[[ The data, beginning ]]
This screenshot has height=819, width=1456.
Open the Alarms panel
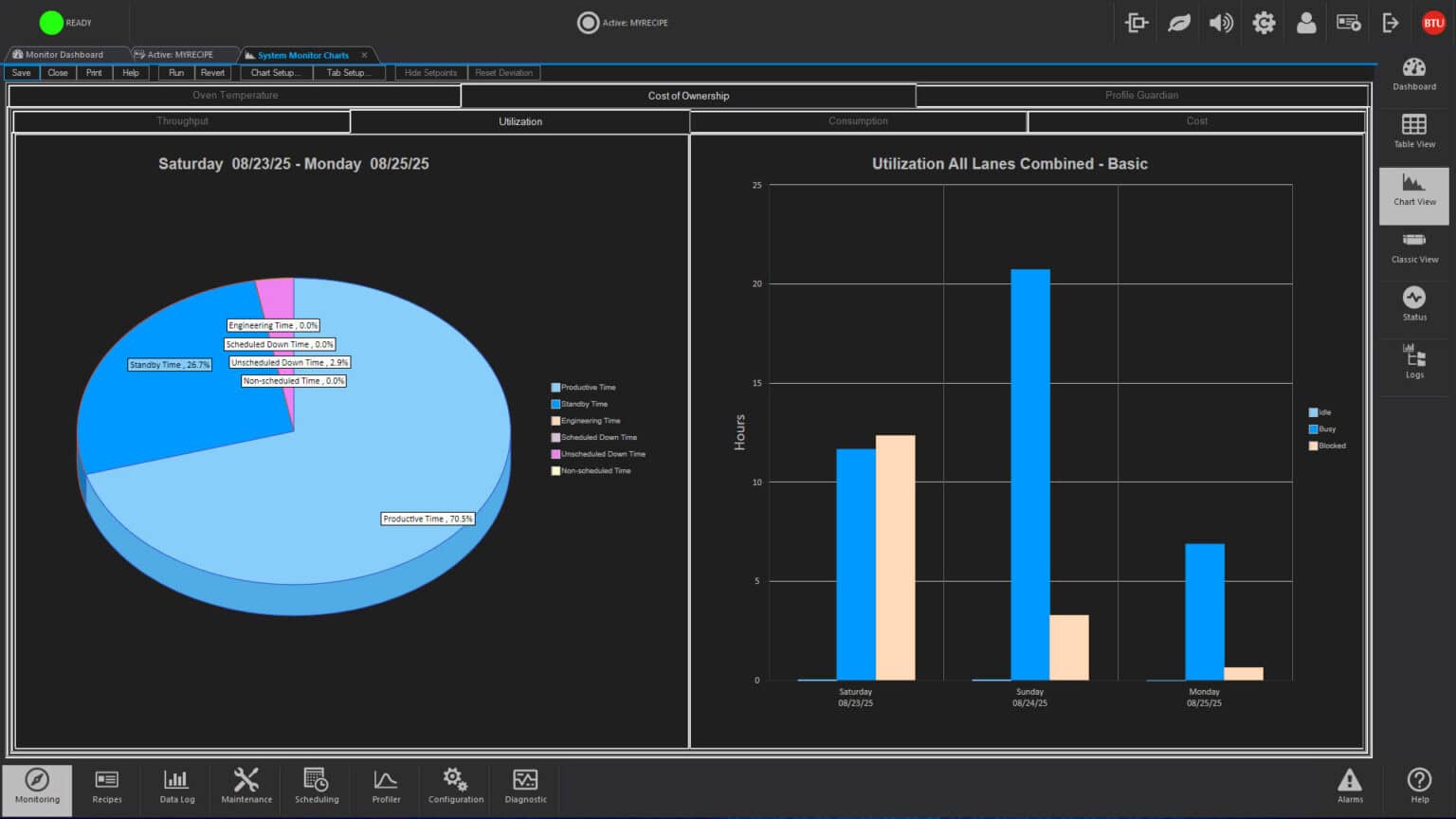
[[ The data, end ]]
[[ The data, beginning ]]
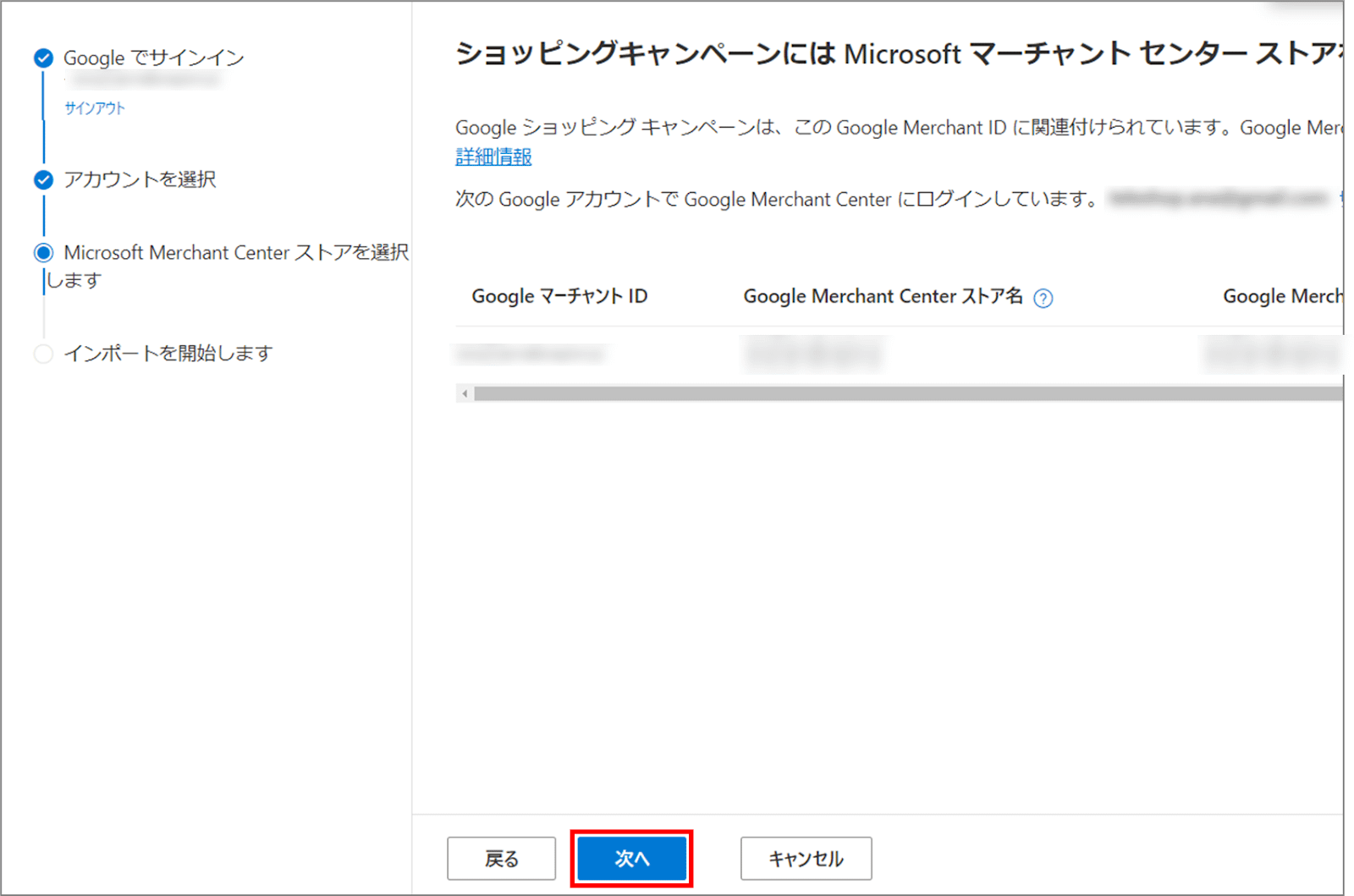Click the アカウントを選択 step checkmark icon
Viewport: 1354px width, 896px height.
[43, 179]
[[ The data, end ]]
## Task requirements
Reprint exactly the lines above that start at the one with "This screenshot has height=819, width=1456." and end at the one with "Open the Alarms panel", keeping both and adding none.

## Written reply
This screenshot has height=819, width=1456.
Open the Alarms panel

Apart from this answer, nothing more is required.